- Born: 1966 (age 59–60) Israel
- Education: Hebrew University California Institute of Technology
- Known for: Ultima Genomics, Cogenra

= Gilad Almogy =

Gilad Almogy is an Israeli-American tech entrepreneur. He is the founder of Ultima Genomics, a biotechnology company noted for developing a high-throughput machine that can sequence DNA for $100.

== Biography ==
Almogy was born in Israel and was educated in Jerusalem. After finishing his elementary and high school education, he completed BSc in Mathematics and Physics at Hebrew University. He then relocated to the United States, where he pursued a Ph.D. in Applied Physics at the California Institute of Technology. Early on, his academic focus was quantum optics instead of biology or genetics. After graduating, Almogy spent years working in the semiconductor industry, where he learned about scaling complex technologies. For more than a decade, he worked at Applied Materials, where he rose from a division general manager for wafer inspection to senior vice president.

== Startups ==
After working at Applied Materials, Almogy founded a startup solar company called Cogenra together with Vinod Khosla and Samir Kaul. This was eventually bought by SunPower.
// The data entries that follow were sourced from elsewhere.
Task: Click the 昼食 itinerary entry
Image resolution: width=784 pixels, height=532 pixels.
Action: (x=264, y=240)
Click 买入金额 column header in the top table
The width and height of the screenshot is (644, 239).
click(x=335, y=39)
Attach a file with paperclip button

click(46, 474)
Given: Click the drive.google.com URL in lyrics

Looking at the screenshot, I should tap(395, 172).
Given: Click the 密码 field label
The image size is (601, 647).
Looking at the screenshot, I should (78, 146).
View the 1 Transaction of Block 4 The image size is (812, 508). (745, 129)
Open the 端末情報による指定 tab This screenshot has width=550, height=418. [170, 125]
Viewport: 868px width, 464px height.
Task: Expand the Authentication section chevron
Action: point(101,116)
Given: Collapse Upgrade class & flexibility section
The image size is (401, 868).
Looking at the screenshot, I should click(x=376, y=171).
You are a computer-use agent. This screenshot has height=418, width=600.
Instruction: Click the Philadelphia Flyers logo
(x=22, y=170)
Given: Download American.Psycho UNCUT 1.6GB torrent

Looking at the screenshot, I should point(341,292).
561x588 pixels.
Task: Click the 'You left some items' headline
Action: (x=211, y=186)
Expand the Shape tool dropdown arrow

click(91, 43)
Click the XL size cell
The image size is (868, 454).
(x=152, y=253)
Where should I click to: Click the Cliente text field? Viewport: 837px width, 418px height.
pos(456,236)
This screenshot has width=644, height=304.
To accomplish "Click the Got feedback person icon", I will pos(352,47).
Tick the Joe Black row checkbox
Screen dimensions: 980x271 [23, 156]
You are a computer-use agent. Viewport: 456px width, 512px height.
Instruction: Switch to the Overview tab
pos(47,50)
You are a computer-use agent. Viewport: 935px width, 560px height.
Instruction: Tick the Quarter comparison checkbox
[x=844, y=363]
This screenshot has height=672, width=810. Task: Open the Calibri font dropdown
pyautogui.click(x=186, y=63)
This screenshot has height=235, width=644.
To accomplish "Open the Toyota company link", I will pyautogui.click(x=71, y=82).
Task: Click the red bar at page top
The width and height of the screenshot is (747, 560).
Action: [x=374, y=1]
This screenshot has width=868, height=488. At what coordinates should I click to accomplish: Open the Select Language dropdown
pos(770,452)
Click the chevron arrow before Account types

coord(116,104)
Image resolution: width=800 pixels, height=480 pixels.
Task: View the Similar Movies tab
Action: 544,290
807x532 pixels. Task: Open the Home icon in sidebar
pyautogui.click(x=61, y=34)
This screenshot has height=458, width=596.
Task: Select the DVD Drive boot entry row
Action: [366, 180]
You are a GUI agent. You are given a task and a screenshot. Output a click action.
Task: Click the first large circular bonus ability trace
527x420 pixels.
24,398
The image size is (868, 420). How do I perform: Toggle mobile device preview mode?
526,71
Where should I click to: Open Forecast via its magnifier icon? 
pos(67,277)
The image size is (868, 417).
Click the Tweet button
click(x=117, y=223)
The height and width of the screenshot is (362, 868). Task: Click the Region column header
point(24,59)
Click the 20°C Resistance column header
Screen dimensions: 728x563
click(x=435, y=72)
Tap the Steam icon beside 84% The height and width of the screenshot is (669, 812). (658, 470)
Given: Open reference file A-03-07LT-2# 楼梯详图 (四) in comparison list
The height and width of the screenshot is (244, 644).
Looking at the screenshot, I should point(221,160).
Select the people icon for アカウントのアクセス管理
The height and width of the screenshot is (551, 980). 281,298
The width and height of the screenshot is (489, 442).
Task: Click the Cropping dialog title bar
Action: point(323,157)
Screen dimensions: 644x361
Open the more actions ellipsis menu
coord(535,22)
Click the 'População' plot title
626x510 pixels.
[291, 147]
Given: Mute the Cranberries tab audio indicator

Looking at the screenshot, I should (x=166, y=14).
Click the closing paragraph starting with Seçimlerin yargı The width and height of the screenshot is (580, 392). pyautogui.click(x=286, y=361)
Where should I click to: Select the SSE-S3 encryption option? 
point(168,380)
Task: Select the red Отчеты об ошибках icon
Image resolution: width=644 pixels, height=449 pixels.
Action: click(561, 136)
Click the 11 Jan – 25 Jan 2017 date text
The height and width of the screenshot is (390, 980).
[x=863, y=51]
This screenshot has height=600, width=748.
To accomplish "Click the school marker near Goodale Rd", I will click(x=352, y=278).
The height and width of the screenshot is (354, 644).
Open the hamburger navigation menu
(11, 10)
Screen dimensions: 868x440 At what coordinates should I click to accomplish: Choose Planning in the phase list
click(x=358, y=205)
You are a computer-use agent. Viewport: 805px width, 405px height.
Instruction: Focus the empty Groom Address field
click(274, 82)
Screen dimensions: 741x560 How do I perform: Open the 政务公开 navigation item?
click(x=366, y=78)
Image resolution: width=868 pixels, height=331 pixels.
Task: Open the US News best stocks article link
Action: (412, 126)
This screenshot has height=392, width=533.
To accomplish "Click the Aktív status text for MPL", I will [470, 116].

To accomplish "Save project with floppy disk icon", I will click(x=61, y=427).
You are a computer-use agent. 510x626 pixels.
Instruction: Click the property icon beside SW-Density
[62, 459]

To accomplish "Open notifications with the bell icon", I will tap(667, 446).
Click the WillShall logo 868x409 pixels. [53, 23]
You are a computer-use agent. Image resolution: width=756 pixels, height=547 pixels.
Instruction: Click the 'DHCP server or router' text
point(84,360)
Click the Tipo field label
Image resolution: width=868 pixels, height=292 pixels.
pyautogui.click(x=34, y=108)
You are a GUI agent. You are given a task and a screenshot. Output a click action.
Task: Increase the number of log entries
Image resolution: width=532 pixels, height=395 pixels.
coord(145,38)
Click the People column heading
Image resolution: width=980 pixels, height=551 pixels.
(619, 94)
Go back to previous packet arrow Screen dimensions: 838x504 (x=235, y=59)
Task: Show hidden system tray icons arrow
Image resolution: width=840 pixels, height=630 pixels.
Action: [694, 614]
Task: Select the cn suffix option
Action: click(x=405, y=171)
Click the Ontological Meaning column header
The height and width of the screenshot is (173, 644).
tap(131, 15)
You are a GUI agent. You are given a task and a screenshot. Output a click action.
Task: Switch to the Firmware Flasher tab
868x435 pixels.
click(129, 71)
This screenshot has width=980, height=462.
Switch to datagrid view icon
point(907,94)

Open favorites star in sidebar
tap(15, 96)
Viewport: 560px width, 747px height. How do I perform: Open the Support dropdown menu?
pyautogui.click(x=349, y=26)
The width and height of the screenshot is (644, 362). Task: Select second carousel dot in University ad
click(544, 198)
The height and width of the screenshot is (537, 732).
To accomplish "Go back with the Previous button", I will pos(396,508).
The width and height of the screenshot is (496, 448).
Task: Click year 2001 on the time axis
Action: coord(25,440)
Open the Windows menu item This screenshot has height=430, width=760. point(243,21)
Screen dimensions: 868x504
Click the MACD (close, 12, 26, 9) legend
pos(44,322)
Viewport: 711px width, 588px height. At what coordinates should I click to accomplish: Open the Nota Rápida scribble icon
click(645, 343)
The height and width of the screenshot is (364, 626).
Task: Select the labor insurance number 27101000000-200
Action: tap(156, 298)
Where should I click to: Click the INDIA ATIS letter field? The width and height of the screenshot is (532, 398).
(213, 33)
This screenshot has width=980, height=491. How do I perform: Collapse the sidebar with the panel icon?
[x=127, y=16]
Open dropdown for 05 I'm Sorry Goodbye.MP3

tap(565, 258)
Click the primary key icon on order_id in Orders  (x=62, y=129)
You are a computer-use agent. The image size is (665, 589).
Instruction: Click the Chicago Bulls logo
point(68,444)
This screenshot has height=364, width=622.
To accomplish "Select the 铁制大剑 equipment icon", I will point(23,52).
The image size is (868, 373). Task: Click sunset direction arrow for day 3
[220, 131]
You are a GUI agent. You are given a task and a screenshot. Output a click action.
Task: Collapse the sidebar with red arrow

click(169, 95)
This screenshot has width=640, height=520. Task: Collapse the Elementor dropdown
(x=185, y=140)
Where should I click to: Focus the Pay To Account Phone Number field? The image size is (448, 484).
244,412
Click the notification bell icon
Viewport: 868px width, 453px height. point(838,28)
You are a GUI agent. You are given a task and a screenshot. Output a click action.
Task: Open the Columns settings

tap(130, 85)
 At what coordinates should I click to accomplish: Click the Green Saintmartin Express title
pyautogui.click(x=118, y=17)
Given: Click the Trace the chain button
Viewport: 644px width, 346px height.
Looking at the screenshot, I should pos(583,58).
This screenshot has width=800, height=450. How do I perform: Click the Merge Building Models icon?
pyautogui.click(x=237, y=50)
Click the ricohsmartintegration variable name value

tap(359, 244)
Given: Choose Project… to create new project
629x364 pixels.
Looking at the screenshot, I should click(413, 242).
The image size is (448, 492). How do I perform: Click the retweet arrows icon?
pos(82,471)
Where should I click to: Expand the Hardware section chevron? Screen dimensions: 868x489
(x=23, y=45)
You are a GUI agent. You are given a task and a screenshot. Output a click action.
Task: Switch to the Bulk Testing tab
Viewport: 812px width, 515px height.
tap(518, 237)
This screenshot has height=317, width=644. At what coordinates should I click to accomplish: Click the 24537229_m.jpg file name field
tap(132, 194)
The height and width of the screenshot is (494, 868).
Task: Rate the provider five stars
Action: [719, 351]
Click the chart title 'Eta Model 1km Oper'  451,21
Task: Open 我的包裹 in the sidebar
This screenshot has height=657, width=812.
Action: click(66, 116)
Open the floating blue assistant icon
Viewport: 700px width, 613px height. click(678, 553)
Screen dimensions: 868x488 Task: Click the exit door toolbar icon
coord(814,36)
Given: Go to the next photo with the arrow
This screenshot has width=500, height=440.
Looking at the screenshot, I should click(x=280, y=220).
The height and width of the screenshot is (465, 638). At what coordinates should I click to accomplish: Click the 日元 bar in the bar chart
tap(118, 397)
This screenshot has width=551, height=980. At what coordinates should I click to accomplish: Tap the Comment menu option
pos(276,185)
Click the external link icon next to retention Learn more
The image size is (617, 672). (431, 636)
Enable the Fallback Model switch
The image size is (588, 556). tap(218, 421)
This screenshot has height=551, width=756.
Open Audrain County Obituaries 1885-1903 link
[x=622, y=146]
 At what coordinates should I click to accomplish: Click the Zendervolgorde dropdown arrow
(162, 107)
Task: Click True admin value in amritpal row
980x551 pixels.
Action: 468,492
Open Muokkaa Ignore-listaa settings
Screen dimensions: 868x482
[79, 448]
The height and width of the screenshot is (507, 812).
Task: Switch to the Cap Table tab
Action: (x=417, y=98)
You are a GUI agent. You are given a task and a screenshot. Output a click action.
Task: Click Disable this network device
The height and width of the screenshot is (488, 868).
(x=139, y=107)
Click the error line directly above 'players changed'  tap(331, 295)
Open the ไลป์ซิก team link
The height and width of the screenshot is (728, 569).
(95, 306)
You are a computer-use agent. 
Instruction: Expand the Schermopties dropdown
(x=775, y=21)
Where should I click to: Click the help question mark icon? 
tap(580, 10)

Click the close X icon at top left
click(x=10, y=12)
In 2016, he launched Ultima Genomics, a startup that develops and manufactures systems for high-throughput DNA sequencing. In a report, Almogy stated that he established the company with a team of biologists and chemists, who were former employees and acquaintances. He also maintained a machine-learning and bioinformatics team in Israel. Ultima Genomics attracted attention after it announced it was able to develop a human genome sequencing technology for $100 compared the $500–600 cost from other biotech competitors such as Illumina, Inc. This cost efficiency, according to Almogy, creates hyper-elastic growth that brings Moore's law-like dynamic to biology through the scaling of DNA reading.

Almogy is also a director of SolarEdge Technologies, Inc. He has invented at least 80 patented technologies.